Every line of the data below must be given again exactly.

(Dataset entries)

- Opening Delimiter -

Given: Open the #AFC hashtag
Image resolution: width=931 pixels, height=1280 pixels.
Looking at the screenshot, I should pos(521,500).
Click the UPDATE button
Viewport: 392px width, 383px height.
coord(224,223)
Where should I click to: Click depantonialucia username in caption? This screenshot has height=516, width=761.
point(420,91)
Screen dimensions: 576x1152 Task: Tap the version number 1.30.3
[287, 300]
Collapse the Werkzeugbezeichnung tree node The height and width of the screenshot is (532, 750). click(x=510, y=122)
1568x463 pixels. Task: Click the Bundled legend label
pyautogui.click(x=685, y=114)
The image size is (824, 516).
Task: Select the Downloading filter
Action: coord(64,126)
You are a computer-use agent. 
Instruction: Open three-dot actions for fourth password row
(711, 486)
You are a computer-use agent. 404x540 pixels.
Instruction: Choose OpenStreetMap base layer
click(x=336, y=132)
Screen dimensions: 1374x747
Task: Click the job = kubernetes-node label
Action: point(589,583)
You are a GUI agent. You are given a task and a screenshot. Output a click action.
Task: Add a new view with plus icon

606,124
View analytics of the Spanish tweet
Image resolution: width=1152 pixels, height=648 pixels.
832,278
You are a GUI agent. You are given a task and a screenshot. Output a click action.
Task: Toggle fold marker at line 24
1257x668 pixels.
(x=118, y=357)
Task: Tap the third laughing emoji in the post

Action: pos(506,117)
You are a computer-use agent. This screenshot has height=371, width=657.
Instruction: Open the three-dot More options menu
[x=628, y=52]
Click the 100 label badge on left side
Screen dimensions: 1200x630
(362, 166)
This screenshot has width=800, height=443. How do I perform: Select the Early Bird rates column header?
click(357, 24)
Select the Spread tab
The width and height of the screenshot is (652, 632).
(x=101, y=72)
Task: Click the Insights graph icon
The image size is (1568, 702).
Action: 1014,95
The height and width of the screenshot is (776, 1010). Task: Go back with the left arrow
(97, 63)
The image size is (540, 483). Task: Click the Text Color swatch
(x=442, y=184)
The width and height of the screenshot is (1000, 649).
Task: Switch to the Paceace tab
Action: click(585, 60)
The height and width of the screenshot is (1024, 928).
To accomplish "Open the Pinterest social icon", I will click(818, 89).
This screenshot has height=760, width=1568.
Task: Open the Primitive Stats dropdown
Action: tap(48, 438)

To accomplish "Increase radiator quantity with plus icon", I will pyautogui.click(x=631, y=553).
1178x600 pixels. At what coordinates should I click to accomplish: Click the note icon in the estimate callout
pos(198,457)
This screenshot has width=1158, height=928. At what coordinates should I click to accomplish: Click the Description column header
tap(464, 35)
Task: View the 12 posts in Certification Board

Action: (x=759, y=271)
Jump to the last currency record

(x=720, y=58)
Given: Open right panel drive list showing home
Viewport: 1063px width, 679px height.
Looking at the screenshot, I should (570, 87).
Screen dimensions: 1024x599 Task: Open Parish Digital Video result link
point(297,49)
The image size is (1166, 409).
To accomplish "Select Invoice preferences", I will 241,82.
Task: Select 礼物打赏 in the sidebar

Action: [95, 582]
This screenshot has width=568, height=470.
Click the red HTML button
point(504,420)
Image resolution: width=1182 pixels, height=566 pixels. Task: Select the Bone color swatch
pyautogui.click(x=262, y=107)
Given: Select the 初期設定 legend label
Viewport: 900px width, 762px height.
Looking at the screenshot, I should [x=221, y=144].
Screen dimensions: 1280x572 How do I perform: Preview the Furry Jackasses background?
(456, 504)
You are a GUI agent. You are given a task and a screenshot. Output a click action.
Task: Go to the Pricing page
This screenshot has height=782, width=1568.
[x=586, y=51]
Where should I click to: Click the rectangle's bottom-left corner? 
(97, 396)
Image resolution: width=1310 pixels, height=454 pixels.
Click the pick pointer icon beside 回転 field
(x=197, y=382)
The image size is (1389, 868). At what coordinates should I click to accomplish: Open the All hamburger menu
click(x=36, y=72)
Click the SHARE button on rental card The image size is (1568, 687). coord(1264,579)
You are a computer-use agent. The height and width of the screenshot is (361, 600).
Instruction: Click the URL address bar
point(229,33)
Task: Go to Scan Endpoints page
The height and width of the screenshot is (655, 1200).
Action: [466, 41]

- Closing Delimiter -

### [SOLVED EXERCISE]
Given: Open the #AFC hashtag
Image resolution: width=931 pixels, height=1280 pixels.
Looking at the screenshot, I should pos(521,500).
Click the UPDATE button
Viewport: 392px width, 383px height.
coord(224,223)
Where should I click to: Click depantonialucia username in caption? This screenshot has height=516, width=761.
point(420,91)
Screen dimensions: 576x1152 Task: Tap the version number 1.30.3
[287, 300]
Collapse the Werkzeugbezeichnung tree node The height and width of the screenshot is (532, 750). click(x=510, y=122)
1568x463 pixels. Task: Click the Bundled legend label
pyautogui.click(x=685, y=114)
The image size is (824, 516).
Task: Select the Downloading filter
Action: coord(64,126)
You are a computer-use agent. 
Instruction: Open three-dot actions for fourth password row
(711, 486)
You are a computer-use agent. 404x540 pixels.
Instruction: Choose OpenStreetMap base layer
click(x=336, y=132)
Screen dimensions: 1374x747
Task: Click the job = kubernetes-node label
Action: point(589,583)
You are a GUI agent. You are given a task and a screenshot. Output a click action.
Task: Add a new view with plus icon

606,124
View analytics of the Spanish tweet
Image resolution: width=1152 pixels, height=648 pixels.
832,278
You are a GUI agent. You are given a task and a screenshot. Output a click action.
Task: Toggle fold marker at line 24
1257x668 pixels.
(x=118, y=357)
Task: Tap the third laughing emoji in the post

Action: pos(506,117)
You are a computer-use agent. This screenshot has height=371, width=657.
Instruction: Open the three-dot More options menu
[x=628, y=52]
Click the 100 label badge on left side
Screen dimensions: 1200x630
(362, 166)
This screenshot has width=800, height=443. How do I perform: Select the Early Bird rates column header?
click(357, 24)
Select the Spread tab
The width and height of the screenshot is (652, 632).
(x=101, y=72)
Task: Click the Insights graph icon
The image size is (1568, 702).
Action: 1014,95
The height and width of the screenshot is (776, 1010). Task: Go back with the left arrow
(97, 63)
The image size is (540, 483). Task: Click the Text Color swatch
(x=442, y=184)
The width and height of the screenshot is (1000, 649).
Task: Switch to the Paceace tab
Action: click(585, 60)
The height and width of the screenshot is (1024, 928).
To accomplish "Open the Pinterest social icon", I will click(818, 89).
This screenshot has height=760, width=1568.
Task: Open the Primitive Stats dropdown
Action: tap(48, 438)

To accomplish "Increase radiator quantity with plus icon", I will pyautogui.click(x=631, y=553).
1178x600 pixels. At what coordinates should I click to accomplish: Click the note icon in the estimate callout
pos(198,457)
This screenshot has width=1158, height=928. At what coordinates should I click to accomplish: Click the Description column header
tap(464, 35)
Task: View the 12 posts in Certification Board

Action: (x=759, y=271)
Jump to the last currency record

(x=720, y=58)
Given: Open right panel drive list showing home
Viewport: 1063px width, 679px height.
Looking at the screenshot, I should (570, 87).
Screen dimensions: 1024x599 Task: Open Parish Digital Video result link
point(297,49)
The image size is (1166, 409).
To accomplish "Select Invoice preferences", I will 241,82.
Task: Select 礼物打赏 in the sidebar

Action: [95, 582]
This screenshot has width=568, height=470.
Click the red HTML button
point(504,420)
Image resolution: width=1182 pixels, height=566 pixels. Task: Select the Bone color swatch
pyautogui.click(x=262, y=107)
Given: Select the 初期設定 legend label
Viewport: 900px width, 762px height.
Looking at the screenshot, I should [x=221, y=144].
Screen dimensions: 1280x572 How do I perform: Preview the Furry Jackasses background?
(456, 504)
You are a GUI agent. You are given a task and a screenshot. Output a click action.
Task: Go to the Pricing page
This screenshot has height=782, width=1568.
[x=586, y=51]
Where should I click to: Click the rectangle's bottom-left corner? 
(97, 396)
Image resolution: width=1310 pixels, height=454 pixels.
Click the pick pointer icon beside 回転 field
(x=197, y=382)
The image size is (1389, 868). At what coordinates should I click to accomplish: Open the All hamburger menu
click(x=36, y=72)
Click the SHARE button on rental card The image size is (1568, 687). coord(1264,579)
You are a computer-use agent. The height and width of the screenshot is (361, 600).
Instruction: Click the URL address bar
point(229,33)
Task: Go to Scan Endpoints page
The height and width of the screenshot is (655, 1200).
Action: [466, 41]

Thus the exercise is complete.